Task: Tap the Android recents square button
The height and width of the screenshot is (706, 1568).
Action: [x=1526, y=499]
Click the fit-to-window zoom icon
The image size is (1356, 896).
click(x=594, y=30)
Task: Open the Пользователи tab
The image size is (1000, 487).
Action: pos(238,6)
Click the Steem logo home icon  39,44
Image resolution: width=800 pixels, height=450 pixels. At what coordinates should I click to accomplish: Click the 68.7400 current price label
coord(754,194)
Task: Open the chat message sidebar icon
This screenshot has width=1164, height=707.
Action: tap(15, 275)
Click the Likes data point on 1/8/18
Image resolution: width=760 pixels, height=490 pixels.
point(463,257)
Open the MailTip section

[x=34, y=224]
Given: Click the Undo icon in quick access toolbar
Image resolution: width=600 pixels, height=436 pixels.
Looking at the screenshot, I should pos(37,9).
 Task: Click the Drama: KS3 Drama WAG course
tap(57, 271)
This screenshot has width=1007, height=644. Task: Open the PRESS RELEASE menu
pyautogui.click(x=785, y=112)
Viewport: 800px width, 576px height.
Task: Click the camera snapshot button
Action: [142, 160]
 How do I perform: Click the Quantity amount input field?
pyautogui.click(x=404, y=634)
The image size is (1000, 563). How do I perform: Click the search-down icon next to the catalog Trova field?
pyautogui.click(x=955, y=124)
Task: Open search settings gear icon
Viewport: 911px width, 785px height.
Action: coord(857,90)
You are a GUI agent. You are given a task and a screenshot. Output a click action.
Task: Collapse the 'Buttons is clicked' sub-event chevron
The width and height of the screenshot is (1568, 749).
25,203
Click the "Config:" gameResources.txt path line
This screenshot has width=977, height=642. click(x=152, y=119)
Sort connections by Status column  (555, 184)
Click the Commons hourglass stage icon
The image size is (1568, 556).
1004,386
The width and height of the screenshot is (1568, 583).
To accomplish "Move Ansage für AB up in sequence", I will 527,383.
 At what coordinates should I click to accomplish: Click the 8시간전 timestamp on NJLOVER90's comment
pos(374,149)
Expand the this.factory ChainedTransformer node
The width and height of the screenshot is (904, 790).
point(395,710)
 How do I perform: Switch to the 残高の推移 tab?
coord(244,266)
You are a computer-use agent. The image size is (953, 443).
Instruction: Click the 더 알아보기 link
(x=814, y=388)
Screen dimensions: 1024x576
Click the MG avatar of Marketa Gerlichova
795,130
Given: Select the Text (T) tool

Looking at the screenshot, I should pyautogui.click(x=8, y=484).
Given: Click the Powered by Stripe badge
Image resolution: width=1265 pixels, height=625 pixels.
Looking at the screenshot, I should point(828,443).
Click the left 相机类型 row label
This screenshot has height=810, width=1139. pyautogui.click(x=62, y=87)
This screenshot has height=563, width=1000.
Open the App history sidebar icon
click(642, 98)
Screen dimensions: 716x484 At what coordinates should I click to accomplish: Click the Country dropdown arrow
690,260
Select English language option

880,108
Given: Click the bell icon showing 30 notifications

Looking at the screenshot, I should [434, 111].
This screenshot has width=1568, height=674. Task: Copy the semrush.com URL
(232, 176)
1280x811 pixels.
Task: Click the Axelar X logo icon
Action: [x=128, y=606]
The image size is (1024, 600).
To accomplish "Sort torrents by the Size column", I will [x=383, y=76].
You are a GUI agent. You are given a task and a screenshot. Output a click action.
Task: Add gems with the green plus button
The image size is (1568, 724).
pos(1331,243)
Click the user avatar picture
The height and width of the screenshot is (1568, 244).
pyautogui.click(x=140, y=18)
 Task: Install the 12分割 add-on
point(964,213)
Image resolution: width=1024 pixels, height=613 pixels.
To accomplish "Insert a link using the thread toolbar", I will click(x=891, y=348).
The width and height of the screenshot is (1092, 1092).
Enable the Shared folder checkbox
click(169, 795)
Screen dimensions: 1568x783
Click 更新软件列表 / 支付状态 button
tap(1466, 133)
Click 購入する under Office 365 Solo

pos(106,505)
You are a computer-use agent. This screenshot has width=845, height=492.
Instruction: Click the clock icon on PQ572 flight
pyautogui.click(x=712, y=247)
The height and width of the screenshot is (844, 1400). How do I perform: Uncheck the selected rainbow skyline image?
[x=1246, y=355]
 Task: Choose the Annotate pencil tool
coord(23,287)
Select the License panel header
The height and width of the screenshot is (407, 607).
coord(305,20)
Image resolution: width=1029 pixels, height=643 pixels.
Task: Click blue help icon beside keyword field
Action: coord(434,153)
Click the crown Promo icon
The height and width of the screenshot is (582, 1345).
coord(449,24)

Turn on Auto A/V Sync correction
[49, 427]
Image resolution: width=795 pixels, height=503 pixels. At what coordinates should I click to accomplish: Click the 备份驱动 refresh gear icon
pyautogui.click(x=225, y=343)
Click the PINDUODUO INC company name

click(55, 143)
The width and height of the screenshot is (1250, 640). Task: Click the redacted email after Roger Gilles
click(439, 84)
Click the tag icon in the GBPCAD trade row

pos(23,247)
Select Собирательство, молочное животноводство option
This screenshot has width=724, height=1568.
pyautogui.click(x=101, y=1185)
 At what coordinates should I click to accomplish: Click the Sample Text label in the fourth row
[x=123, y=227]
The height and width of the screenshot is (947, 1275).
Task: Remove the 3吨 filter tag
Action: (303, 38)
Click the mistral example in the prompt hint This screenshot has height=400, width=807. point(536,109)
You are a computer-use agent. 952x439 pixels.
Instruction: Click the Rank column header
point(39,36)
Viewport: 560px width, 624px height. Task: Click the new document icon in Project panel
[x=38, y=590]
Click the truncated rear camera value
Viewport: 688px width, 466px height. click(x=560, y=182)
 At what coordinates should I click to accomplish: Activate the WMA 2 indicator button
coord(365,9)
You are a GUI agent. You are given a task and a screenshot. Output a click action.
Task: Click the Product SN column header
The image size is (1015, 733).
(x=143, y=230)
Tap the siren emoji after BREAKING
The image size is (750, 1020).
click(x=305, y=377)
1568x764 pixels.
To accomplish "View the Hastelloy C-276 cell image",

## Work order:
What is wanted is an exact copy of the data.

## Output of the task:
Task: Tap the Android recents square button
The height and width of the screenshot is (706, 1568).
Action: [x=1526, y=499]
Click the fit-to-window zoom icon
The image size is (1356, 896).
click(x=594, y=30)
Task: Open the Пользователи tab
The image size is (1000, 487).
Action: pos(238,6)
Click the Steem logo home icon  39,44
Image resolution: width=800 pixels, height=450 pixels. At what coordinates should I click to accomplish: Click the 68.7400 current price label
coord(754,194)
Task: Open the chat message sidebar icon
This screenshot has width=1164, height=707.
Action: tap(15, 275)
Click the Likes data point on 1/8/18
Image resolution: width=760 pixels, height=490 pixels.
point(463,257)
Open the MailTip section

[x=34, y=224]
Given: Click the Undo icon in quick access toolbar
Image resolution: width=600 pixels, height=436 pixels.
Looking at the screenshot, I should pos(37,9).
 Task: Click the Drama: KS3 Drama WAG course
tap(57, 271)
This screenshot has width=1007, height=644. Task: Open the PRESS RELEASE menu
pyautogui.click(x=785, y=112)
Viewport: 800px width, 576px height.
Task: Click the camera snapshot button
Action: [142, 160]
 How do I perform: Click the Quantity amount input field?
pyautogui.click(x=404, y=634)
The image size is (1000, 563). How do I perform: Click the search-down icon next to the catalog Trova field?
pyautogui.click(x=955, y=124)
Task: Open search settings gear icon
Viewport: 911px width, 785px height.
Action: coord(857,90)
You are a GUI agent. You are given a task and a screenshot. Output a click action.
Task: Collapse the 'Buttons is clicked' sub-event chevron
The width and height of the screenshot is (1568, 749).
25,203
Click the "Config:" gameResources.txt path line
This screenshot has width=977, height=642. click(x=152, y=119)
Sort connections by Status column  (555, 184)
Click the Commons hourglass stage icon
The image size is (1568, 556).
1004,386
The width and height of the screenshot is (1568, 583).
To accomplish "Move Ansage für AB up in sequence", I will 527,383.
 At what coordinates should I click to accomplish: Click the 8시간전 timestamp on NJLOVER90's comment
pos(374,149)
Expand the this.factory ChainedTransformer node
The width and height of the screenshot is (904, 790).
point(395,710)
 How do I perform: Switch to the 残高の推移 tab?
coord(244,266)
You are a computer-use agent. The image size is (953, 443).
Instruction: Click the 더 알아보기 link
(x=814, y=388)
Screen dimensions: 1024x576
Click the MG avatar of Marketa Gerlichova
795,130
Given: Select the Text (T) tool

Looking at the screenshot, I should pyautogui.click(x=8, y=484).
Given: Click the Powered by Stripe badge
Image resolution: width=1265 pixels, height=625 pixels.
Looking at the screenshot, I should point(828,443).
Click the left 相机类型 row label
This screenshot has height=810, width=1139. pyautogui.click(x=62, y=87)
This screenshot has height=563, width=1000.
Open the App history sidebar icon
click(642, 98)
Screen dimensions: 716x484 At what coordinates should I click to accomplish: Click the Country dropdown arrow
690,260
Select English language option

880,108
Given: Click the bell icon showing 30 notifications

Looking at the screenshot, I should [434, 111].
This screenshot has width=1568, height=674. Task: Copy the semrush.com URL
(232, 176)
1280x811 pixels.
Task: Click the Axelar X logo icon
Action: [x=128, y=606]
The image size is (1024, 600).
To accomplish "Sort torrents by the Size column", I will [x=383, y=76].
You are a GUI agent. You are given a task and a screenshot. Output a click action.
Task: Add gems with the green plus button
The image size is (1568, 724).
pos(1331,243)
Click the user avatar picture
The height and width of the screenshot is (1568, 244).
pyautogui.click(x=140, y=18)
 Task: Install the 12分割 add-on
point(964,213)
Image resolution: width=1024 pixels, height=613 pixels.
To accomplish "Insert a link using the thread toolbar", I will click(x=891, y=348).
The width and height of the screenshot is (1092, 1092).
Enable the Shared folder checkbox
click(169, 795)
Screen dimensions: 1568x783
Click 更新软件列表 / 支付状态 button
tap(1466, 133)
Click 購入する under Office 365 Solo

pos(106,505)
You are a computer-use agent. This screenshot has width=845, height=492.
Instruction: Click the clock icon on PQ572 flight
pyautogui.click(x=712, y=247)
The height and width of the screenshot is (844, 1400). How do I perform: Uncheck the selected rainbow skyline image?
[x=1246, y=355]
 Task: Choose the Annotate pencil tool
coord(23,287)
Select the License panel header
The height and width of the screenshot is (407, 607).
coord(305,20)
Image resolution: width=1029 pixels, height=643 pixels.
Task: Click blue help icon beside keyword field
Action: coord(434,153)
Click the crown Promo icon
The height and width of the screenshot is (582, 1345).
coord(449,24)

Turn on Auto A/V Sync correction
[49, 427]
Image resolution: width=795 pixels, height=503 pixels. At what coordinates should I click to accomplish: Click the 备份驱动 refresh gear icon
pyautogui.click(x=225, y=343)
Click the PINDUODUO INC company name

click(55, 143)
The width and height of the screenshot is (1250, 640). Task: Click the redacted email after Roger Gilles
click(439, 84)
Click the tag icon in the GBPCAD trade row

pos(23,247)
Select Собирательство, молочное животноводство option
This screenshot has width=724, height=1568.
pyautogui.click(x=101, y=1185)
 At what coordinates should I click to accomplish: Click the Sample Text label in the fourth row
[x=123, y=227]
The height and width of the screenshot is (947, 1275).
Task: Remove the 3吨 filter tag
Action: (303, 38)
Click the mistral example in the prompt hint This screenshot has height=400, width=807. point(536,109)
You are a computer-use agent. 952x439 pixels.
Instruction: Click the Rank column header
point(39,36)
Viewport: 560px width, 624px height. Task: Click the new document icon in Project panel
[x=38, y=590]
Click the truncated rear camera value
Viewport: 688px width, 466px height. click(x=560, y=182)
 At what coordinates should I click to accomplish: Activate the WMA 2 indicator button
coord(365,9)
You are a GUI agent. You are given a task and a screenshot. Output a click action.
Task: Click the Product SN column header
The image size is (1015, 733).
(x=143, y=230)
Tap the siren emoji after BREAKING
The image size is (750, 1020).
click(x=305, y=377)
1568x764 pixels.
To accomplish "View the Hastelloy C-276 cell image",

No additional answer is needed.